Overstreet said that overseeing an office is a huge step for her to take in her career, but one that she feels will ultimately make her a better person.
She attributes her strong working relationship with Tonya Beech, who left the Jackson office to become the district supervisor in Mobile, as a primary reason she sought the promotion to office coordinator.
“I first got to know Tonya well when my daughter was in the fourth grade,” said Overstreet, who has been with CRS since 2001. “Because our daughters were friends, Jessica was invited over to their house to spend the night. I was apprehensive, but Tonya told me I had nothing to worry about, that Jessica would be in very good hands at their house, and she could personally meet her every health care need overnight.
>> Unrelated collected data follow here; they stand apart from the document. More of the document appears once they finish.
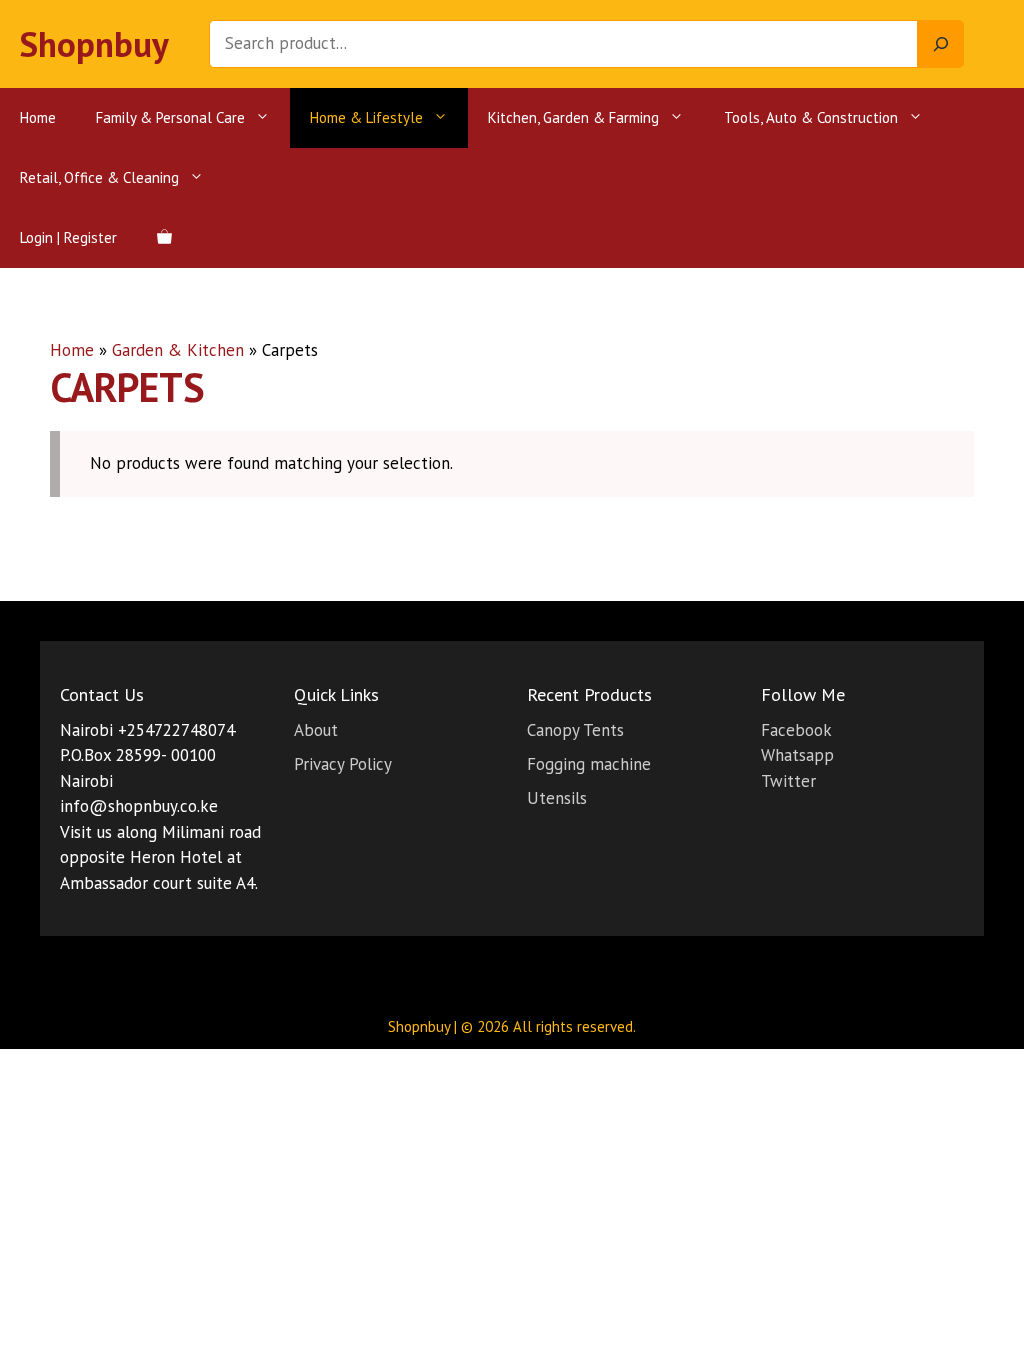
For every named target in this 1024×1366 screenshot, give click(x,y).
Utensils (557, 798)
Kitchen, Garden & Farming (573, 117)
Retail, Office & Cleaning (99, 177)
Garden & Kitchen (178, 350)
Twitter (788, 781)
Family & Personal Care (170, 117)
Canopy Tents (575, 730)
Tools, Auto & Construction (811, 117)
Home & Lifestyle (366, 117)
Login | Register (68, 237)
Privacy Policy (343, 764)
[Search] (941, 44)
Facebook (796, 730)
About (316, 730)
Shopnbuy (94, 44)
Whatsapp (797, 755)
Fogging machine (589, 764)
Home (38, 117)
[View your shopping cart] (164, 238)
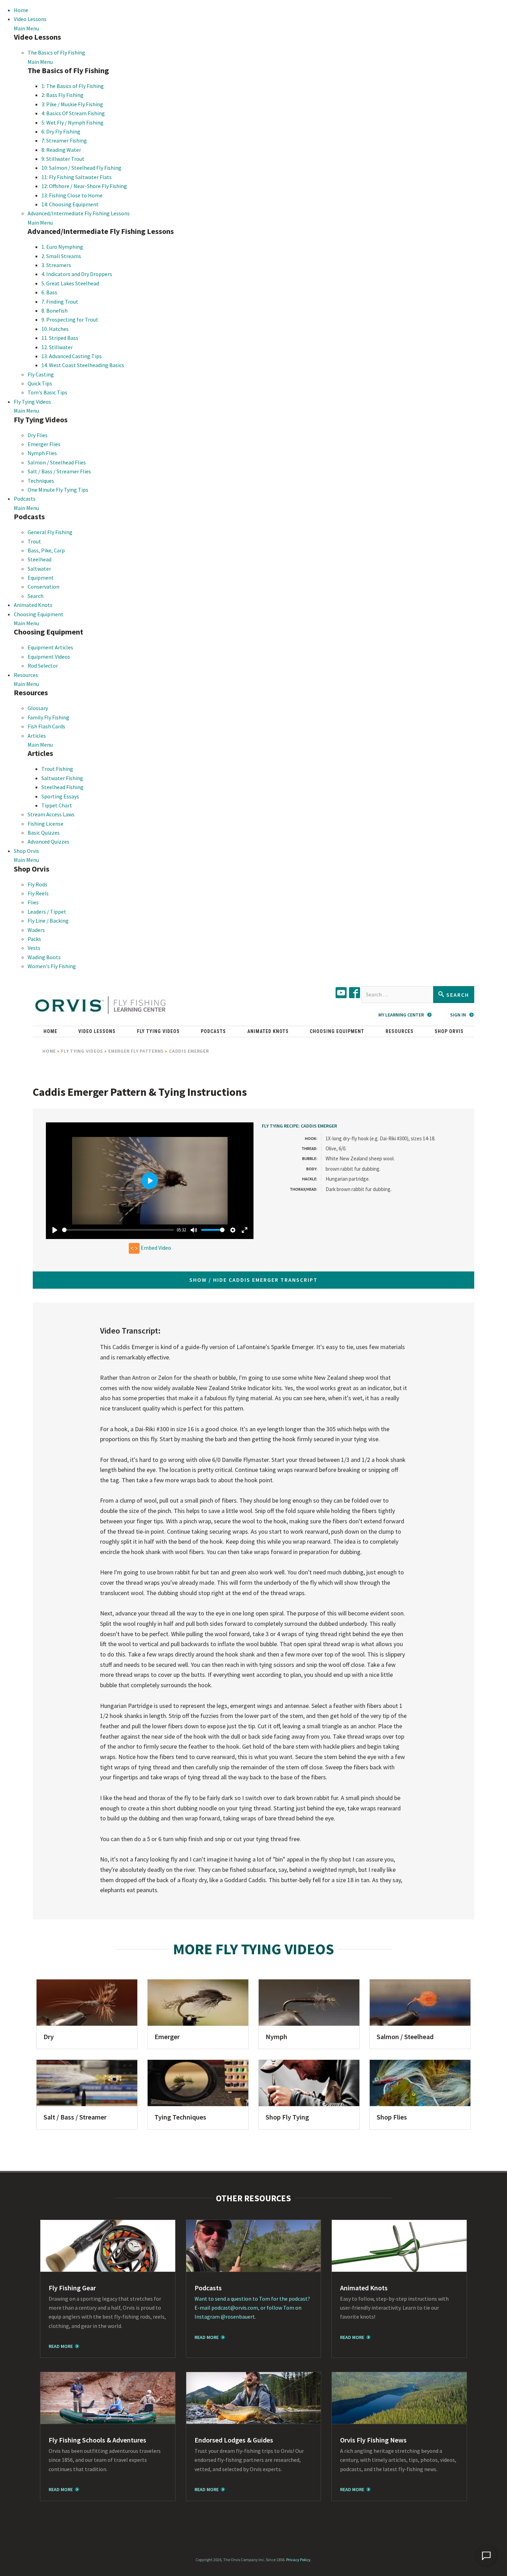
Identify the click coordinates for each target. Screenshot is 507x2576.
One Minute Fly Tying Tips (58, 489)
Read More (61, 2346)
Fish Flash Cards (46, 726)
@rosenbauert (238, 2316)
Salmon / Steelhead (405, 2036)
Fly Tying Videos (32, 401)
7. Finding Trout (59, 301)
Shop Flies (392, 2117)
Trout (34, 541)
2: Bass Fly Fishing (62, 94)
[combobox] (397, 994)
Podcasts (25, 498)
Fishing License (45, 823)
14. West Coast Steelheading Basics (82, 365)
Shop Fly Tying (287, 2117)
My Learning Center (401, 1015)
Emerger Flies (44, 444)
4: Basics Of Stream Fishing (73, 113)
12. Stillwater (57, 347)
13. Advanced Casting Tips (71, 356)
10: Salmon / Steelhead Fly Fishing (81, 167)
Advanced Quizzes (48, 841)
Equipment (41, 577)
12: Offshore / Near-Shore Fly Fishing (84, 186)
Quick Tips (40, 383)
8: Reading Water (61, 149)
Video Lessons (30, 19)
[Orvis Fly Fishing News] (399, 2398)
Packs (34, 938)
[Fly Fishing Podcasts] (253, 2246)
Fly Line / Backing (48, 920)
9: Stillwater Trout (62, 158)
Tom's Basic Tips (47, 392)
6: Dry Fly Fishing (60, 131)
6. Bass (49, 292)
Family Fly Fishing (48, 717)
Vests (34, 947)
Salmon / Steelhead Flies (57, 462)
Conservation (43, 586)
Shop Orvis (26, 850)
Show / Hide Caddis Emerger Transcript (253, 1279)
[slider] (118, 1230)
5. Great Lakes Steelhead (70, 283)
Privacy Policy (298, 2559)
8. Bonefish (54, 310)
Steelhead (39, 559)
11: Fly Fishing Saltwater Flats (76, 177)
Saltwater (39, 568)
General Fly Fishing (50, 532)
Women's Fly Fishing (52, 966)
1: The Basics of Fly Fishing (72, 85)
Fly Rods (37, 884)
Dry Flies (38, 435)
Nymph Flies (42, 453)
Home (21, 10)
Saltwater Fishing (62, 778)
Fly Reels (38, 893)
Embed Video (155, 1247)
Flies (33, 902)
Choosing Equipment (38, 614)
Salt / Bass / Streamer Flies (59, 471)
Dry (48, 2036)
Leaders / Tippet (47, 911)
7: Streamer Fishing (64, 140)
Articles (37, 735)
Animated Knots (33, 604)
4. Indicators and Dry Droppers (76, 274)
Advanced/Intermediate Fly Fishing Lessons (79, 213)
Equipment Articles (50, 647)
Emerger (167, 2036)
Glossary (38, 708)
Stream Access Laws (51, 814)
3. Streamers (56, 265)
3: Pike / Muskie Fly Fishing (72, 104)
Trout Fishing (57, 768)
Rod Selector (43, 665)
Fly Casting (41, 374)
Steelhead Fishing (62, 787)
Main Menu (26, 28)
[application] (486, 2555)
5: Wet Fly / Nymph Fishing (72, 122)
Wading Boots (44, 957)
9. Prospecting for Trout (69, 319)
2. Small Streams (61, 256)
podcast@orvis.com (234, 2307)
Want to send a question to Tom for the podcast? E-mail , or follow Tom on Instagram (252, 2307)
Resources (26, 674)
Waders (36, 929)
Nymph (276, 2036)
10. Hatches (55, 328)
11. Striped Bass (59, 337)
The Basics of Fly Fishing (56, 52)
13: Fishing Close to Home (71, 195)
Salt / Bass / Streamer (75, 2117)
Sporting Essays (60, 796)
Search (35, 595)
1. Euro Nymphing (62, 246)
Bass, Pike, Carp (46, 550)
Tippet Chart (56, 805)
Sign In (458, 1015)
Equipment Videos (49, 656)
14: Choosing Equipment (70, 204)
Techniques (41, 480)
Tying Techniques (180, 2117)
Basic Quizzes (44, 832)
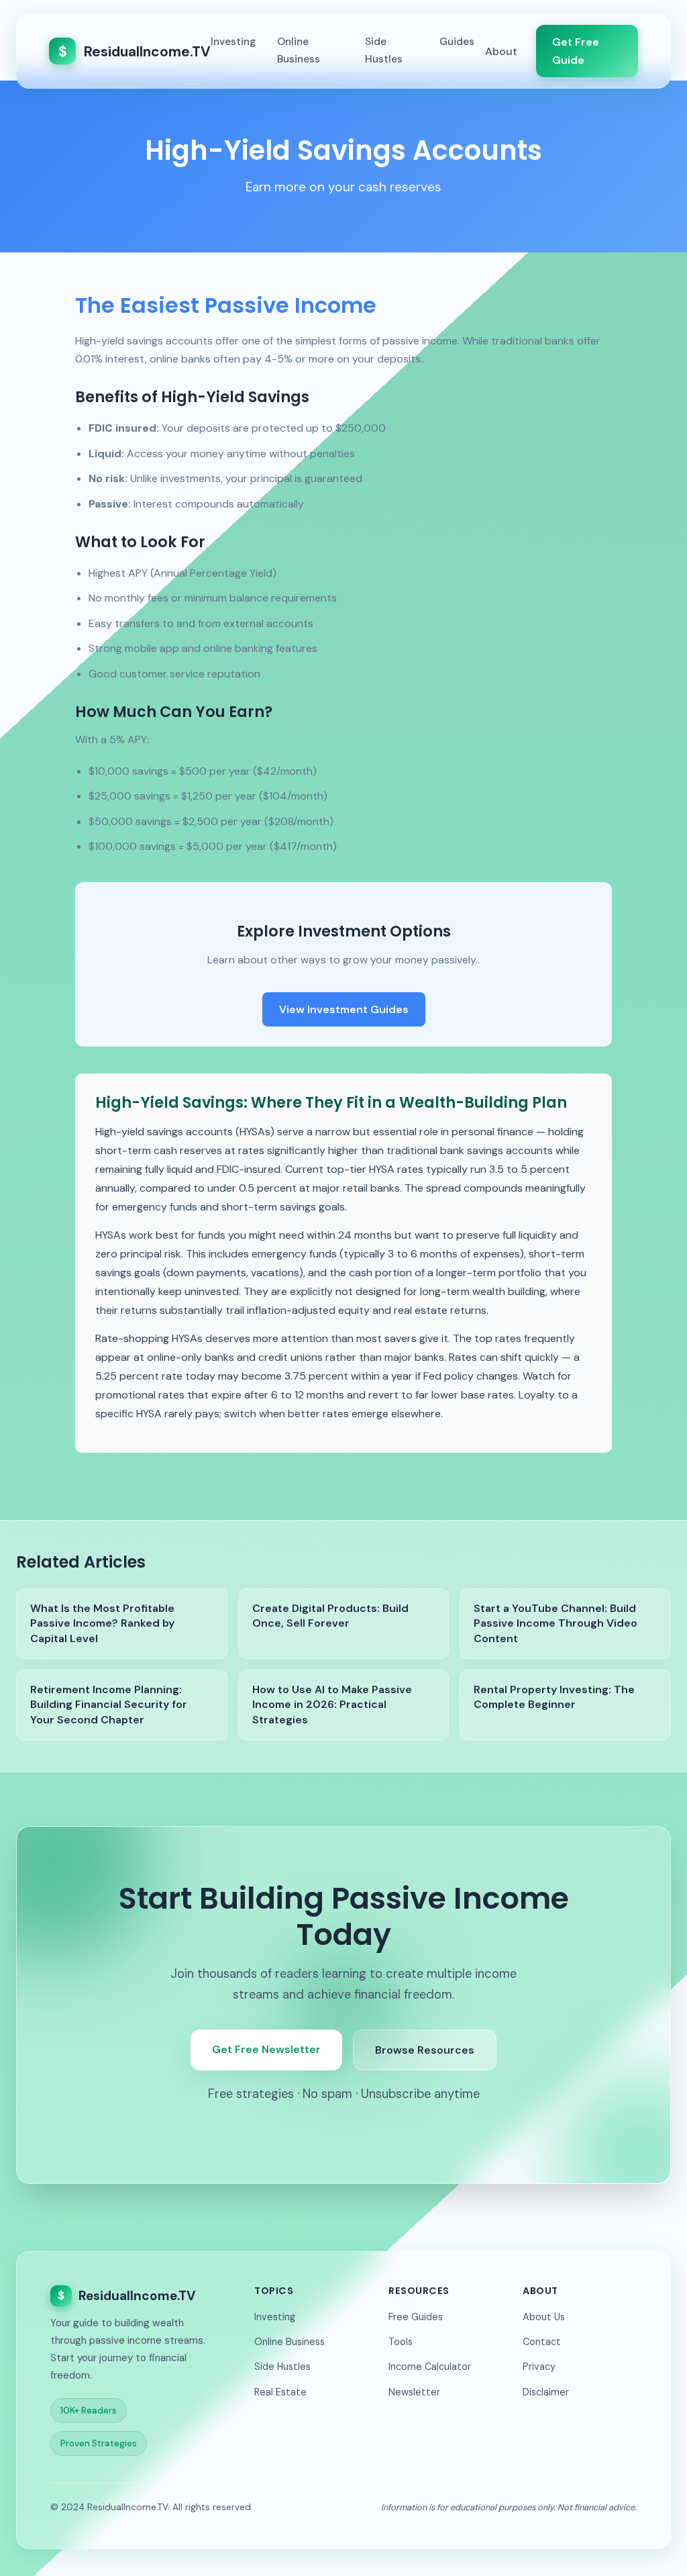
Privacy (539, 2366)
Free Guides (415, 2317)
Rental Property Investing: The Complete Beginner (554, 1696)
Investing (233, 41)
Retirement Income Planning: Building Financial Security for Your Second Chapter (108, 1704)
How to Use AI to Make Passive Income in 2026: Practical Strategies (332, 1704)
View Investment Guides (344, 1009)
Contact (542, 2342)
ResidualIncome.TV (134, 51)
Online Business (298, 50)
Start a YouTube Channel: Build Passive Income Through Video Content (555, 1623)
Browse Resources (424, 2050)
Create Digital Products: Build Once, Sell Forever (330, 1615)
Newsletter (414, 2392)
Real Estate (280, 2392)
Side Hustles (384, 50)
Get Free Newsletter (266, 2049)
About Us (544, 2317)
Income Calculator (429, 2366)
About (501, 51)
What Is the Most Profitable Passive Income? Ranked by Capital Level (102, 1623)
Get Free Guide (575, 51)
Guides (456, 41)
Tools (400, 2342)
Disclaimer (546, 2392)
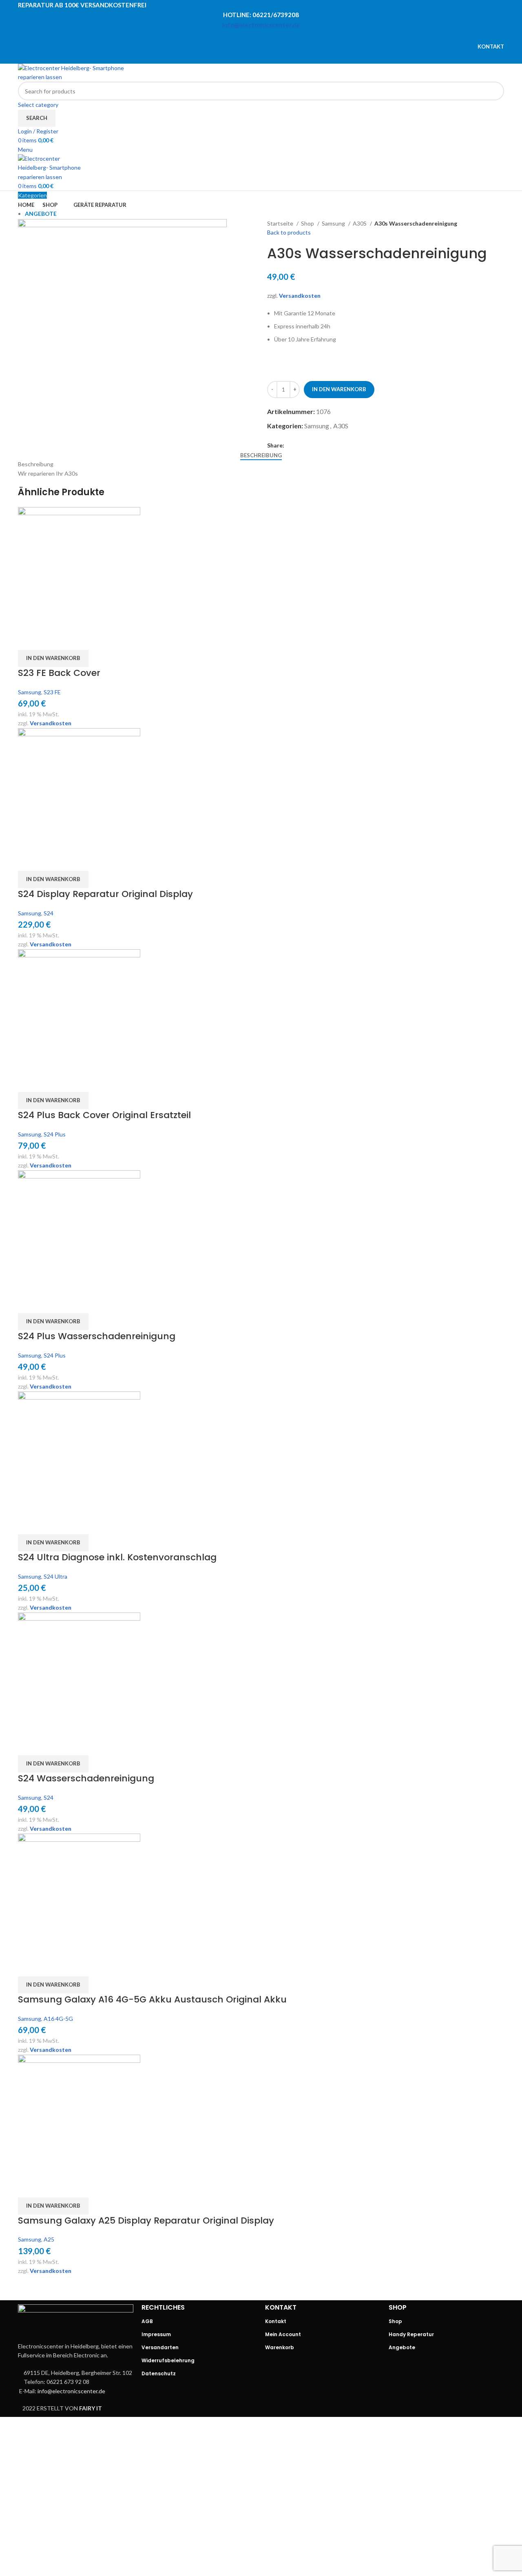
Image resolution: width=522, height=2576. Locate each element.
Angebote (402, 2347)
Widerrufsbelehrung (168, 2360)
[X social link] (250, 36)
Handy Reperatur (411, 2334)
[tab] (261, 455)
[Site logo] (81, 72)
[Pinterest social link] (261, 36)
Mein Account (283, 2334)
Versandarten (160, 2347)
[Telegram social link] (282, 36)
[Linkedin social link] (271, 36)
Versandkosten (300, 295)
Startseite (280, 223)
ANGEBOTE (41, 213)
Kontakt (275, 2321)
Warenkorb (279, 2347)
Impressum (156, 2334)
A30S (360, 223)
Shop (308, 223)
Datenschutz (159, 2373)
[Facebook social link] (239, 36)
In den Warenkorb (339, 389)
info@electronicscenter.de (261, 25)
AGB (147, 2321)
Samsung (334, 223)
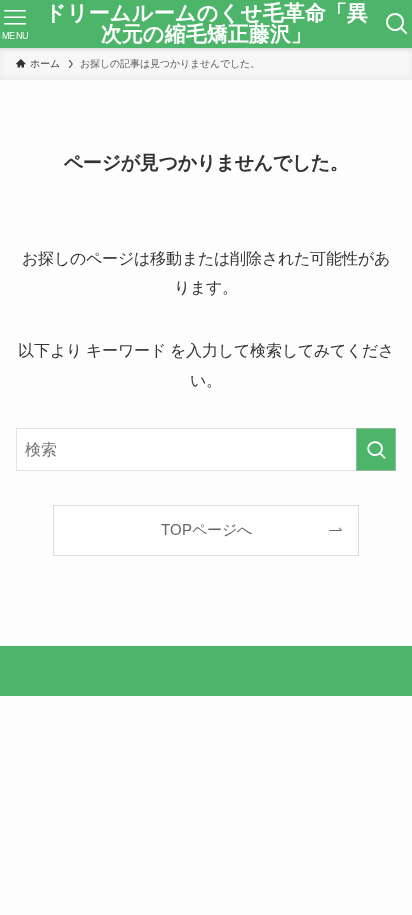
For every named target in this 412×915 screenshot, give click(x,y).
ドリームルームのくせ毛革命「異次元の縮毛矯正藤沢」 (206, 23)
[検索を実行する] (376, 449)
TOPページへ (206, 530)
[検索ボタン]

Interestingly enough, all this took place as I was graduating from nursing school. That connection with Tonya led me to my career with CRS.”
Overstreet said that this department means everything to both her and her daughter. Jessica, who is now 25, currently works in a salon as a nail technician after successfully completing a manicuring program with assistance from VR.
“This entire department works so hard to make people be all that they can be,” said Overstreet. “Through the years, ADRS has helped my daughter reach her goals, and it is truly great to be a part of an organization that means so much to so many people. Through all of the phases of life, we represent freedom to the people we serve. I’m going to keep serving our families in the best way possible, and I’m humbled to serve the department in a greater capacity through my new position.”